Çağımızın ekonomik sistemi üzerine kaleme alınmış, eleştiren ve bilgilendiren bir metin.


 

Kapitalizm bugün dahi halk tarafından şeytani bir sistem olarak anılır. Peki, kapitalizm neden şeytani bir sistemdir? Bu algının kaynağında ne yatar? Bu soruya cevap verebilmek için öncelikle kapitalizmin ilk büyük eleştirmeninden, Karl Marx’tan yardım almamız gerekir.

--------------------

Verilen görev 1 —
Aşağıdaki ifadelerin kapitalizm hakkındaki metinle uyuşup uyuşmadığını belirt; her biri için evet ya da hayır de ve karara dayanak olan sözleri metinden aynen aktar.
(a) Kapitalizm bugün de halk arasında şeytani bir sistem olarak anılmaktadır.
(b) Karl Marx, kapitalizmin ilk büyük eleştirmeni olarak tanıtılır.
(c) Metin, kapitalizmi öven bir yazı olarak tanımlanır.
Verilen görev 2 — Kapitalizm hakkındaki metni, son cümlesinin ardından kaldığı yerden devam ettir.
Kayıtların buradaki işle hiçbir ilgisi yoktur.

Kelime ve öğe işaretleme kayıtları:
--------------------

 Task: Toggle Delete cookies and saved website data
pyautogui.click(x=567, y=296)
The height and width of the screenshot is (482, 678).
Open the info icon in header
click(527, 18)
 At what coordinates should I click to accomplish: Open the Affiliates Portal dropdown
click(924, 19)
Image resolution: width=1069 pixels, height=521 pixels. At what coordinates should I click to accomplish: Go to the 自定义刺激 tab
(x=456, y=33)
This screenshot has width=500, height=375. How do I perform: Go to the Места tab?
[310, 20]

--------------------

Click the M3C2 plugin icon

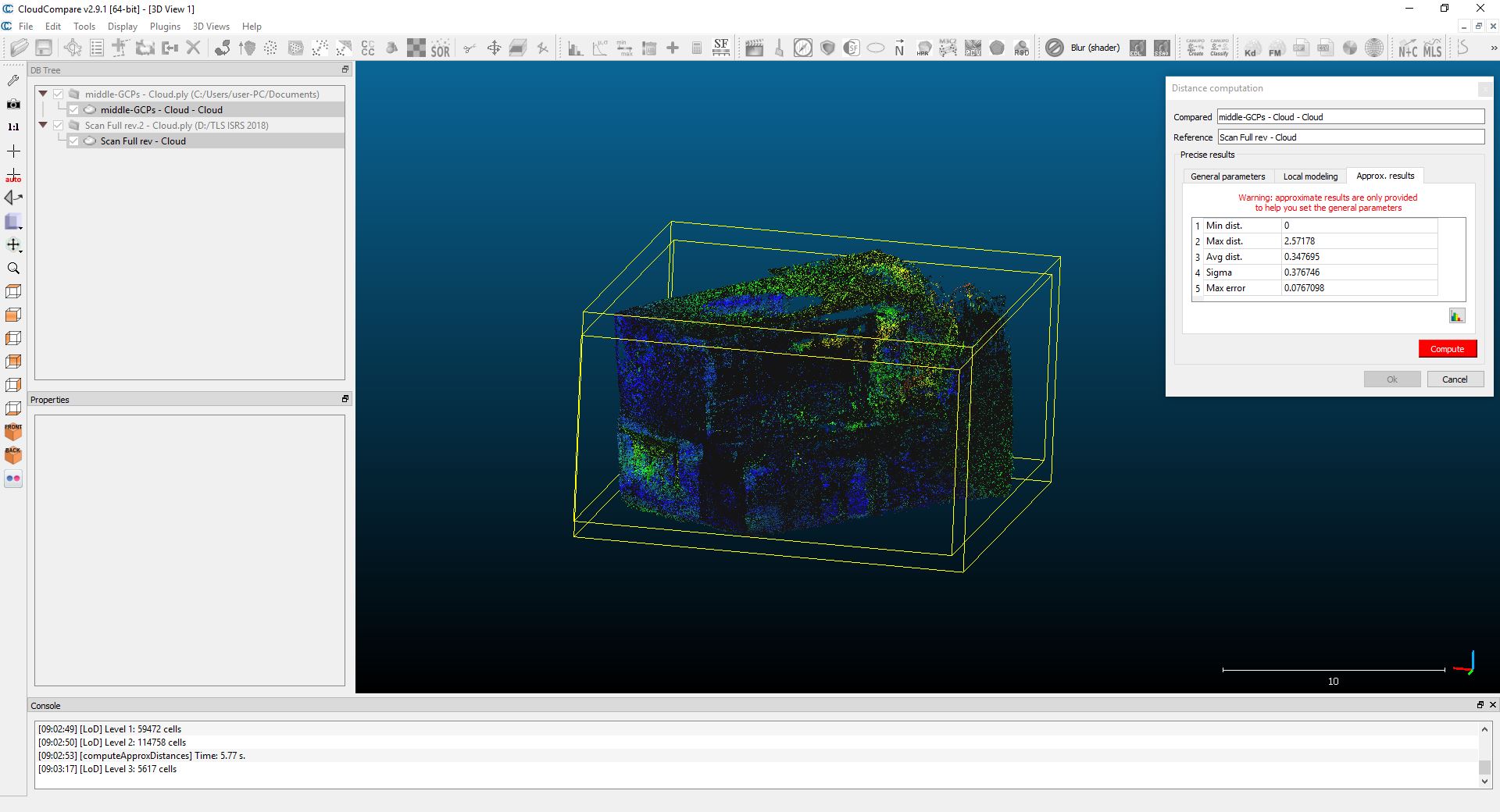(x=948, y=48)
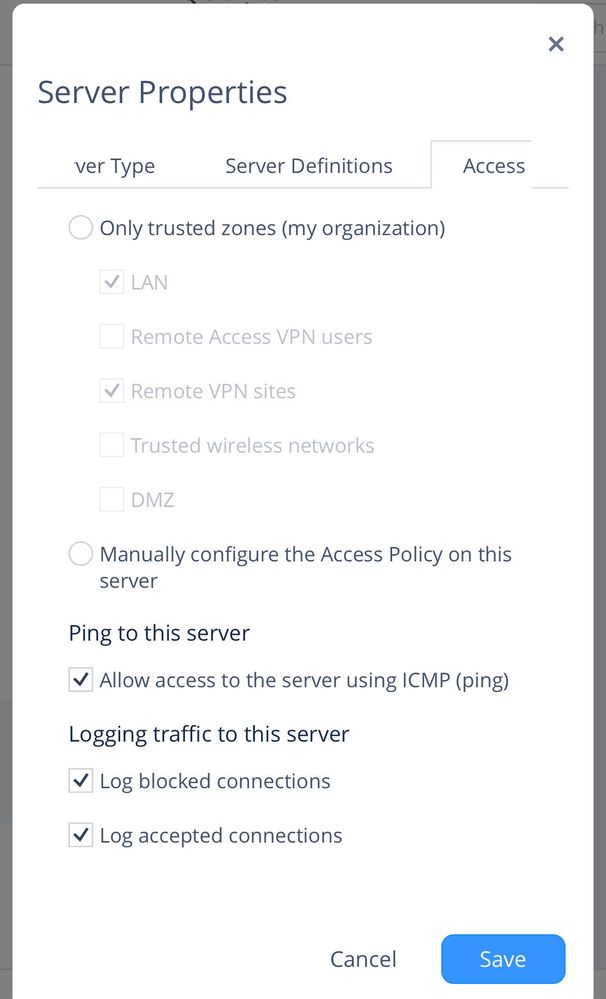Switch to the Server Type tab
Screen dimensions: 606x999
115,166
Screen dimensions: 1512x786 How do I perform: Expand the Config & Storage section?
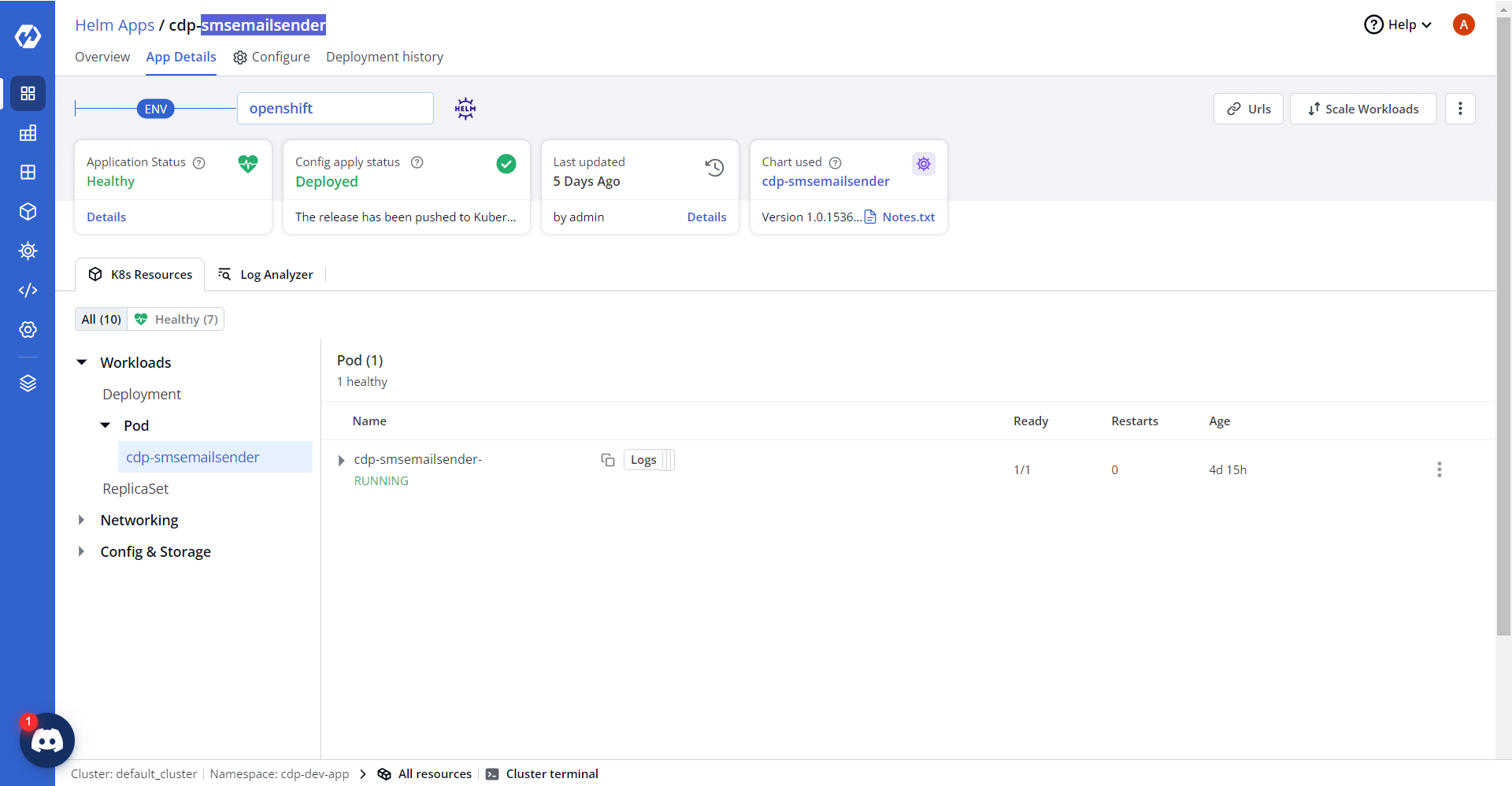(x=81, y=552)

--------------------

Doğru cevap 1 —
(a) Evet: "Kapitalizm bugün dahi halk tarafından şeytani bir sistem olarak anılır."
(b) Evet: "kapitalizmin ilk büyük eleştirmeninden, Karl Marx’tan"
(c) Hayır: "eleştiren ve bilgilendiren bir metin"

Doğru cevap 2 —
Marx’ın tanımıyla kapitalizm, en basit hali ile insanın insanı sömürüsüdür. Gerçek şu ki kapitalizm gerçekten de sömürmek ister, ve buna uygun bir dünya yaratır. Bu açıdan baktığımızda kapitalizmin şeytani bir sistem olduğu apaçıktır. Fakat insanların büyük bir bölümü bu yargıya varmadan önce çok önemli bir detayı atlamaktadır. Kapitalizm sömürüsünü hangi şartlar ve sistemler altında sağlamaya çalışır? İlk olarak kapitalist sömürü her bireyin mülkiyet hakkı olduğu bir dünyada var olmaya çalışır. İkinci olarak her bireyin tercih özgürlüğünün olduğu bir dünyada var olmaya çalışır. Üçüncü ve son olarak sömüren konumunun bir tekel olmadığı bir dünyada var olmaya çalışır. Zaten bu şartlar sağlanmadığı zaman deforme olmuş -ahbap çavuş kapitalizmi vb.- sistemler ortaya çıkacaktır.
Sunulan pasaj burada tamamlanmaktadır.